Syaikhana Kholil Tak Sanggup Khatamkan Kitab Jurumiyah

Syaikhana Kholil Tak Sanggup Khatamkan Kitab Jurumiyah
Maha guru kiai Nusantara, Syaikaha Cholil Bangkalan. (Foto: NOJ/Dtk)
Maha guru kiai Nusantara, Syaikaha Cholil Bangkalan. (Foto: NOJ/Dtk)

Keberadaan Syaikhana Kholil demikian sentral baru tersebarnya santri kenamaan di Tanah Air. Dikenal memiliki keahlian yang paripurna dalam khazanah keilmuan Islam. Karena dikenal sebagai ahli fikih, hadits, tafsir, hingga sebagai mursyid thariqah dan hafidz Qur’an lengkap dengan qiraah sab’ahnya.

 

Namun dalam sebuah cerita yang berkembang, bahwa maha guru para kiai Tanah Jawa tersebut memiliki sifat tawadlu yang demikian tinggi.
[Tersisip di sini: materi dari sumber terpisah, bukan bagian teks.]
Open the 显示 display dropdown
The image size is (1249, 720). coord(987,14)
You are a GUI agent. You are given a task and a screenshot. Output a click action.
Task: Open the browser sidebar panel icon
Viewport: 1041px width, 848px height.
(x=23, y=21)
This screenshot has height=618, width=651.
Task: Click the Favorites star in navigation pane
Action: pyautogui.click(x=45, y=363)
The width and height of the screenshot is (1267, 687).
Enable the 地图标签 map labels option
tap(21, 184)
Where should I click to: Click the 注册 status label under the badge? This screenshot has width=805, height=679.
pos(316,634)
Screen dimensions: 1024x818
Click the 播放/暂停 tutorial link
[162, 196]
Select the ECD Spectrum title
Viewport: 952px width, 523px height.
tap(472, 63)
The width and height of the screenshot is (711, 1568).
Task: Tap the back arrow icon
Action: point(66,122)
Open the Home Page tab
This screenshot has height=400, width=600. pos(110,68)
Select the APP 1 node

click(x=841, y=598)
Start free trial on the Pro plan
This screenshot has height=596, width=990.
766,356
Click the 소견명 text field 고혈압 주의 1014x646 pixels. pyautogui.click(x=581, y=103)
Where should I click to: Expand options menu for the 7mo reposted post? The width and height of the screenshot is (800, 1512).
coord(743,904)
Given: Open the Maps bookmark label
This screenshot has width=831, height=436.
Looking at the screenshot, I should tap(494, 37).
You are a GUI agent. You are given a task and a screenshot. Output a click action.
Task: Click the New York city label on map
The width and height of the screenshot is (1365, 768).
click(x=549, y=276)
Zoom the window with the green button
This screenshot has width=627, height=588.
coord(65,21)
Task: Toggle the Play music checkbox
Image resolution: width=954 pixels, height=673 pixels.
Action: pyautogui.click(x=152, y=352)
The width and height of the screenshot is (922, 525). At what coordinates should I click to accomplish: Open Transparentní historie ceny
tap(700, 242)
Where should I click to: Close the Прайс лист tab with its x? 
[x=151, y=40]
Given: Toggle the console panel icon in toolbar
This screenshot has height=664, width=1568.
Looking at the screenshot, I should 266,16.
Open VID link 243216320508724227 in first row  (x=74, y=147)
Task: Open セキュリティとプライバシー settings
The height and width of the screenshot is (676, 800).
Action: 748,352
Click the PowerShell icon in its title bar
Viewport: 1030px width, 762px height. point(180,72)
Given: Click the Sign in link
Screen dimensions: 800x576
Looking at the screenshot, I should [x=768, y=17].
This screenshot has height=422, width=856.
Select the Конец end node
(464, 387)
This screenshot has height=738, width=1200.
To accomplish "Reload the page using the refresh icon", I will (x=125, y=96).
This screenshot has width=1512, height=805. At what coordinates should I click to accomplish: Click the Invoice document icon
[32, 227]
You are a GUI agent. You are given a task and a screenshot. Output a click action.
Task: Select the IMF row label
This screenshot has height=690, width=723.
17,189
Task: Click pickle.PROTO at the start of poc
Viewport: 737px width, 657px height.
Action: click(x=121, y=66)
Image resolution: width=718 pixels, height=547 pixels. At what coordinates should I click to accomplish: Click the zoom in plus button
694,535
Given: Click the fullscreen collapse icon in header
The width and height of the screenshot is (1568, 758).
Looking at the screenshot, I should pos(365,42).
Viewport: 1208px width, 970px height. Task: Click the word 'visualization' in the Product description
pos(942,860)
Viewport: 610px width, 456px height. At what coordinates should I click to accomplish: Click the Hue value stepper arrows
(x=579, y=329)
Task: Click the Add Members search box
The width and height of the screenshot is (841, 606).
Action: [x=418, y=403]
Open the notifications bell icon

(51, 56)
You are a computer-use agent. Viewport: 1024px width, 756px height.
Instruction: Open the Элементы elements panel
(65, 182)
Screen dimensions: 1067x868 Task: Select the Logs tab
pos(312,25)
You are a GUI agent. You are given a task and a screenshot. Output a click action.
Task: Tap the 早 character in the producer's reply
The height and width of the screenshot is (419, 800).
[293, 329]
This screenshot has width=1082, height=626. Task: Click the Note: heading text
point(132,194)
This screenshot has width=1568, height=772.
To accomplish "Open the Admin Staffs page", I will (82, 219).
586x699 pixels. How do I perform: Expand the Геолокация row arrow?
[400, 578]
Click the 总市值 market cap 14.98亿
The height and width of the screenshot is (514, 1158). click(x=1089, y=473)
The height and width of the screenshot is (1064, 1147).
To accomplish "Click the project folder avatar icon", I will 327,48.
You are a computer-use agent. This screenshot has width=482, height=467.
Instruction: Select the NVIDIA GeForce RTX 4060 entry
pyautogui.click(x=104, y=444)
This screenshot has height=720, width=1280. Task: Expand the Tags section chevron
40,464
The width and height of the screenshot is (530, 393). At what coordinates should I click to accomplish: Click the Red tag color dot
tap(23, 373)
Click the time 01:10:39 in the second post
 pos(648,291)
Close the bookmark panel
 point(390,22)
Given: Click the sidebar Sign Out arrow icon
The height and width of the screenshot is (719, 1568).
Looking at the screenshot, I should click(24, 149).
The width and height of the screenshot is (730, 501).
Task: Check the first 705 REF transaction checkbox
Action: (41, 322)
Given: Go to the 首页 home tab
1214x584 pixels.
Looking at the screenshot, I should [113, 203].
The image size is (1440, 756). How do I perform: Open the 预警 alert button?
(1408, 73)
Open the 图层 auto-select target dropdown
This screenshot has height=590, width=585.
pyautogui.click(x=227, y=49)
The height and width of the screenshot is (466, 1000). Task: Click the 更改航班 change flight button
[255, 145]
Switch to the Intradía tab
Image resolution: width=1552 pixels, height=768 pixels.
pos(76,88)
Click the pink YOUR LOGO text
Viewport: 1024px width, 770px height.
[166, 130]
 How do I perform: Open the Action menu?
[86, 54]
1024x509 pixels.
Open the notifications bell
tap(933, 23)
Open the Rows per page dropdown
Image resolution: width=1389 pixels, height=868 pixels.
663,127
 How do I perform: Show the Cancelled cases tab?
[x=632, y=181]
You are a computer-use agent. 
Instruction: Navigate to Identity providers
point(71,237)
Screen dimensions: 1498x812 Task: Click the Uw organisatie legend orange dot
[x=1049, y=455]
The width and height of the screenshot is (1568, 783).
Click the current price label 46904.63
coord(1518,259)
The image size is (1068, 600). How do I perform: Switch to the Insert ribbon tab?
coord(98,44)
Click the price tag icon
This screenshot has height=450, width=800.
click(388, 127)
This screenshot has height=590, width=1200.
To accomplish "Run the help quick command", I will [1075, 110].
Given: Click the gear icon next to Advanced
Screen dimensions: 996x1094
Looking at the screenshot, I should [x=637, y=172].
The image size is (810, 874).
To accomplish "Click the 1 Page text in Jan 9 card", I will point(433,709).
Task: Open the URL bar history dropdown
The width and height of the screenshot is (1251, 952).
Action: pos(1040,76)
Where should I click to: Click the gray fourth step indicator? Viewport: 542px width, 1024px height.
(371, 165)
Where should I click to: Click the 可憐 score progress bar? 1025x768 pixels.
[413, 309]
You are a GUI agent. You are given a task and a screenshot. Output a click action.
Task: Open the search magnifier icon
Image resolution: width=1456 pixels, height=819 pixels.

Kendati banyak kiai terkenal berguru kepadanya, namun bukan berarti menganggap diri paling tahu.

 

Konon, syaikhana tidak pernah khatam ketika mengajar Kitab Jurumiah. Masalahnya, setiap kali sampai pada bab ‘La’ atau babu ‘La’ yang seharusnya dibaca: ‘Babu la, i’lam..’ Ternyata Syaikhana membacanya menjadi: ‘Babu la a’lam..’ yang akhirnya memiliki makna: Bab aku tidak tahu. Setelah itu Syaikhana pasti akan menutup kitabnya lantas berkata:  ‘Iyut.. Halil lakar lok taoh pa-apah..’ ( Ya, Halil memang tidak tahu apa-apa). Beliau kemudian menutup majlis lalu pulang ke kediaman. 

 

Kepada maha guru kiai Nusantara, terkhusus Syaikhana Kholil Bangkalan, alfatihah.